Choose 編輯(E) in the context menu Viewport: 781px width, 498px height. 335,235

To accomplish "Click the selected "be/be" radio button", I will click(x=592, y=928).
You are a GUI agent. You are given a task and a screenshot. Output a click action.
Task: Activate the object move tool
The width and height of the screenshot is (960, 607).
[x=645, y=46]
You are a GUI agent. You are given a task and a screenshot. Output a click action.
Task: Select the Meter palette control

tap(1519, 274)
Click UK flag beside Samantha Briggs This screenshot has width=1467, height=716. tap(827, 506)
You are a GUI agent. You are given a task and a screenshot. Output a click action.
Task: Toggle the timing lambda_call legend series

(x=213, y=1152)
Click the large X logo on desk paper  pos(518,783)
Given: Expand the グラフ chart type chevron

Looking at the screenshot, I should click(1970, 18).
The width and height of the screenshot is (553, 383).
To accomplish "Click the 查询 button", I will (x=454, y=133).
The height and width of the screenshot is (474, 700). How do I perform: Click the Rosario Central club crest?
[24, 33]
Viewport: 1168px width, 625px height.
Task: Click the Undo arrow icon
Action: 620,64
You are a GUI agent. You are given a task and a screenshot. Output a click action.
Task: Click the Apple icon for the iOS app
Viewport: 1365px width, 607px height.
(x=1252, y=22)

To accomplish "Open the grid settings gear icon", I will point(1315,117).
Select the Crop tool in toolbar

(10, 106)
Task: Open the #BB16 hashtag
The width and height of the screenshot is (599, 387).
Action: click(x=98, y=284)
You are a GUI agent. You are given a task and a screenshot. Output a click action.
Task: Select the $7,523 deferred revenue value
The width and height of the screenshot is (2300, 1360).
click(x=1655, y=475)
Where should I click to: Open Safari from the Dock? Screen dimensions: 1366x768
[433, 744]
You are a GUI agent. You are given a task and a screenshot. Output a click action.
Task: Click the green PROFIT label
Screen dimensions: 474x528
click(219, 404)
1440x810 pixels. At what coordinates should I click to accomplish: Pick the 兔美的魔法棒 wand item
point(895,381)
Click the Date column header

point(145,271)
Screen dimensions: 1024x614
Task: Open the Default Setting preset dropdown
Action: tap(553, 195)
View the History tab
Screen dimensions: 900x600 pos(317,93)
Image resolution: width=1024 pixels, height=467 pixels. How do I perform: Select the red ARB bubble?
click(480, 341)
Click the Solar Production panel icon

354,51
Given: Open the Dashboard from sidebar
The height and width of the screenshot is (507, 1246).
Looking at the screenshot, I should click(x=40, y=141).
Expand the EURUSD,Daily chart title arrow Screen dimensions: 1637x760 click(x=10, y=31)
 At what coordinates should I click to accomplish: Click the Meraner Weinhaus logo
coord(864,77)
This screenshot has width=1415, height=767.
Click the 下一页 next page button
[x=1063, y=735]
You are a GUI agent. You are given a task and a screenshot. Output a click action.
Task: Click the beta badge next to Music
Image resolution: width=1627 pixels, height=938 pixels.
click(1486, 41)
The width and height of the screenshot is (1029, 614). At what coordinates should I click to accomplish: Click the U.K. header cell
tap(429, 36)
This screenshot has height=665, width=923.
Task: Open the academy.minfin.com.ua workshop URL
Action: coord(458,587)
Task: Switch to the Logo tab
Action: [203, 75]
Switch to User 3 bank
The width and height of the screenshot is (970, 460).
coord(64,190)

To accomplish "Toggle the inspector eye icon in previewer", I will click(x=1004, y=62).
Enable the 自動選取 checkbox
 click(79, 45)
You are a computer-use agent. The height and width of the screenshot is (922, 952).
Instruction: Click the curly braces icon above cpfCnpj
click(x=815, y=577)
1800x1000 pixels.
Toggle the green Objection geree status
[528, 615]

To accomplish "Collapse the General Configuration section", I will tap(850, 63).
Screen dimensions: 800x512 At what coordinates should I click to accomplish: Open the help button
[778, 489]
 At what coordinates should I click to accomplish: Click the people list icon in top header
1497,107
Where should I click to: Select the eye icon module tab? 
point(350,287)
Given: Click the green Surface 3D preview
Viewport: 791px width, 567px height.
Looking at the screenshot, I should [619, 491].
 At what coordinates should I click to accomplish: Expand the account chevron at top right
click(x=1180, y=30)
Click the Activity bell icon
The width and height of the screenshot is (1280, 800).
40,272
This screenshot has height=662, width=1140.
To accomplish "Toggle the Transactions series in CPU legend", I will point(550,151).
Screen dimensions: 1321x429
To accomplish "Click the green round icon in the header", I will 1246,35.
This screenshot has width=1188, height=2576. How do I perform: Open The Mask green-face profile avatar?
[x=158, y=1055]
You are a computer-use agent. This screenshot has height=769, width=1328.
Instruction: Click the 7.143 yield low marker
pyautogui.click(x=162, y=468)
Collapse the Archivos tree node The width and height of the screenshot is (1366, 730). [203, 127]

Task description |
Using the material above, work out how many lines contain the string "Collapse". Give that number alone.

Solution to the problem |
2